Responses by Meghan Stewart, design lead and Devin Bambrick, strategy lead, Matchstic
Background: After decades of shifting network affiliations, news formats and graphics packages, 10 News had found itself in the middle of Tampa Bay’s local pack, lacking a distinctive position or much viewer loyalty. Renamed as 10 Tampa Bay, we helped the station develop a radically fresh visual identity and a contemporary approach to storytelling more suited to an increasingly digital landscape. With local news broadcasts losing market share, we focused on reaching Tampa’s newest residents, offering them an opportunity to truly understand the contexts of their new home.
Reasoning: In a market awash in red and blue, our design team introduced a refreshing teal and an elegant geometric mark with confident, radiating linework that nods to the layers of a well-told story. The distinctive shape, with its precise intersections, also served as an ideal supergraphic across some imaginative applications.

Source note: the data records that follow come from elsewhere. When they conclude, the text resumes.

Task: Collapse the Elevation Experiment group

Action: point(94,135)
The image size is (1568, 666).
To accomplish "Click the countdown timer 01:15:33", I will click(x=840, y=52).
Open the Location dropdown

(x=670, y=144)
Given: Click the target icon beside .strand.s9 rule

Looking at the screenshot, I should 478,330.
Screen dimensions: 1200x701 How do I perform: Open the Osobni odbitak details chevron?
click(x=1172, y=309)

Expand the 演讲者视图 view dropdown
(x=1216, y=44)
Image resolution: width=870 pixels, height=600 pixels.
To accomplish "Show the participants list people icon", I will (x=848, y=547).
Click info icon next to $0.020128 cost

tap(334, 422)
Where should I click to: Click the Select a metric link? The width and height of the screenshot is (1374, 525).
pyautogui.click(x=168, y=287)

Challenges: Finding fresh visual terrain in a crowded landscape and developing a flexible brand that could house different types of programming while working in harmony with broadcasting company TEGNA’s templates and guidelines.
Favorite details: The brand’s ability to distinguish itself even without its primary mark. The brand is also filled with small touches: the 10 logo contains ten total strokes, and the tagline “See Beyond the Surface” phonetically contains the syllables of 10 Tampa Bay’s affiliate, CBS.
Specific demands: Creating a broadcast brand requires striking a balance between unwavering confidence and contextual flexibility. With an integrated approach to supporting its stations, TEGNA stations have well-defined needs and architecture for its brands. Our solution would need to fit within those established containers and constraints. But we weren’t just solving for broadcast contexts, either. 10 Tampa Bay also boasts a robust digital presence, which demanded digital-first, motion-friendly assets that read well on the small screen.
Anything new: We conducted a wide-ranging investigation of the use of color throughout American broadcast history, which illuminated just how dominant red and blue have been. It was fascinating to see how many stations have struggled to differentiate themselves using such a limited palette.